(Stored data entries)

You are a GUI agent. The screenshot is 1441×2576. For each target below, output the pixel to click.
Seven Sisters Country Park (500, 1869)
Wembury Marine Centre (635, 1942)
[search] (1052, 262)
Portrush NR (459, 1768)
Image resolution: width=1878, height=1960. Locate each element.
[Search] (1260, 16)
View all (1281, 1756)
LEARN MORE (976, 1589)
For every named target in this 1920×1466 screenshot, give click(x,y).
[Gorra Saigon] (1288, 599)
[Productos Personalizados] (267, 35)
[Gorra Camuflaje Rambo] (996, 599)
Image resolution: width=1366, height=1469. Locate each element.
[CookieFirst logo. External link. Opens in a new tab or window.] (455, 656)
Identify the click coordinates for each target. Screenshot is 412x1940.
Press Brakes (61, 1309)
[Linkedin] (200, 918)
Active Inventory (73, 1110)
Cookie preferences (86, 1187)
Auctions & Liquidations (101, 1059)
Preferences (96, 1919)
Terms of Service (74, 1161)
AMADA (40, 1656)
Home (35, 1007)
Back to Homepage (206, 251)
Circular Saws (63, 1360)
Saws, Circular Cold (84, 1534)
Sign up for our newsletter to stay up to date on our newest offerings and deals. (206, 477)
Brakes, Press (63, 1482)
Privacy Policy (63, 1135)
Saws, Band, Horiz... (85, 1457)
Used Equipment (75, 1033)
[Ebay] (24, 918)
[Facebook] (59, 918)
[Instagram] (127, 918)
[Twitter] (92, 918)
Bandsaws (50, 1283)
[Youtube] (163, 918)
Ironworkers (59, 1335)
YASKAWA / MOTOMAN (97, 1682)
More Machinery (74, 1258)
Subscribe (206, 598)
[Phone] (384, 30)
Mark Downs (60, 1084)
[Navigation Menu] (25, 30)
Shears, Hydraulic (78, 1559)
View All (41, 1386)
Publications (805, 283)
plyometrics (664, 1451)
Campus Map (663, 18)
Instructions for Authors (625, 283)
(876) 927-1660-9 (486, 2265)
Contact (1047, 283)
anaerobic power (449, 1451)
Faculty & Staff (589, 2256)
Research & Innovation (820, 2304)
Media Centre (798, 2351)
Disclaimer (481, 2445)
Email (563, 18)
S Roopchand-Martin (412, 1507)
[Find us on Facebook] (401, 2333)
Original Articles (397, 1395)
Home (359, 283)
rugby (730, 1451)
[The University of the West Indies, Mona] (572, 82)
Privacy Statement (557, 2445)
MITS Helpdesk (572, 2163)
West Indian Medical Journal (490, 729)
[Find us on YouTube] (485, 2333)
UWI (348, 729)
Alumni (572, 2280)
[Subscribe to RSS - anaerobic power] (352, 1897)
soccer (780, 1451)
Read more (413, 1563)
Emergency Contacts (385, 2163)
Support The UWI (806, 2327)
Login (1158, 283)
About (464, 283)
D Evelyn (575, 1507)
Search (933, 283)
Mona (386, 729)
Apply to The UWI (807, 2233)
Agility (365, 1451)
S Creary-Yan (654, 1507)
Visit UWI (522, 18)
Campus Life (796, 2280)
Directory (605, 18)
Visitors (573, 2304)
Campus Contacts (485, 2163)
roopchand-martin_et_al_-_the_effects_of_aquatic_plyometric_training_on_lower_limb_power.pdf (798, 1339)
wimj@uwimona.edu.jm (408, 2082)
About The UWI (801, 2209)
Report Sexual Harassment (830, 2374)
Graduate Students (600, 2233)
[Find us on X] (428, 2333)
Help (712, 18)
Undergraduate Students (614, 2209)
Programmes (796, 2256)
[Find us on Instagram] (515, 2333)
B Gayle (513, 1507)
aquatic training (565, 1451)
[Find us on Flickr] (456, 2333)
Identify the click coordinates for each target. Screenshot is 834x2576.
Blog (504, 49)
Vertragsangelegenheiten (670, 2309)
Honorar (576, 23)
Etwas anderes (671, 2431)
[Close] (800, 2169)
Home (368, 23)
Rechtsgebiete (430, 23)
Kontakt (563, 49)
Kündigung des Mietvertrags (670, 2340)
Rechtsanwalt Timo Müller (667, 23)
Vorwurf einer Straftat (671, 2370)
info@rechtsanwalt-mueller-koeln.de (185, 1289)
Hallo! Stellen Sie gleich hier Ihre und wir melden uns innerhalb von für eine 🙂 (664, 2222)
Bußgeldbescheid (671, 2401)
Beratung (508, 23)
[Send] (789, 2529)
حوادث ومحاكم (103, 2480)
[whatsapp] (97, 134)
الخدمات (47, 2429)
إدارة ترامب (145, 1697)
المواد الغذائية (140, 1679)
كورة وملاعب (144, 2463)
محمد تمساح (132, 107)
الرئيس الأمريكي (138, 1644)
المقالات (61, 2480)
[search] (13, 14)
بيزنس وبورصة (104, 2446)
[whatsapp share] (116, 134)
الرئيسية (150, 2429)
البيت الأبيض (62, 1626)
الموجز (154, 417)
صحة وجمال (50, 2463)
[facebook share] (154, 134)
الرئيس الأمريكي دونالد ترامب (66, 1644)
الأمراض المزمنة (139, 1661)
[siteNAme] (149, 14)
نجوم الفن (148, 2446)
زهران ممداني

WORK REQUEST> Repeat word for word the lines above that run from the line containing "Cookie preferences (86, 1187)" through the line containing "Mark Downs (60, 1084)", both ends included, and nothing else.

REPLY TO THE TASK>
Cookie preferences (86, 1187)
Auctions & Liquidations (101, 1059)
Preferences (96, 1919)
Terms of Service (74, 1161)
AMADA (40, 1656)
Home (35, 1007)
Back to Homepage (206, 251)
Circular Saws (63, 1360)
Saws, Circular Cold (84, 1534)
Sign up for our newsletter to stay up to date on our newest offerings and deals. (206, 477)
Brakes, Press (63, 1482)
Privacy Policy (63, 1135)
Saws, Band, Horiz... (85, 1457)
Used Equipment (75, 1033)
[Ebay] (24, 918)
[Facebook] (59, 918)
[Instagram] (127, 918)
[Twitter] (92, 918)
Bandsaws (50, 1283)
[Youtube] (163, 918)
Ironworkers (59, 1335)
YASKAWA / MOTOMAN (97, 1682)
More Machinery (74, 1258)
Subscribe (206, 598)
[Phone] (384, 30)
Mark Downs (60, 1084)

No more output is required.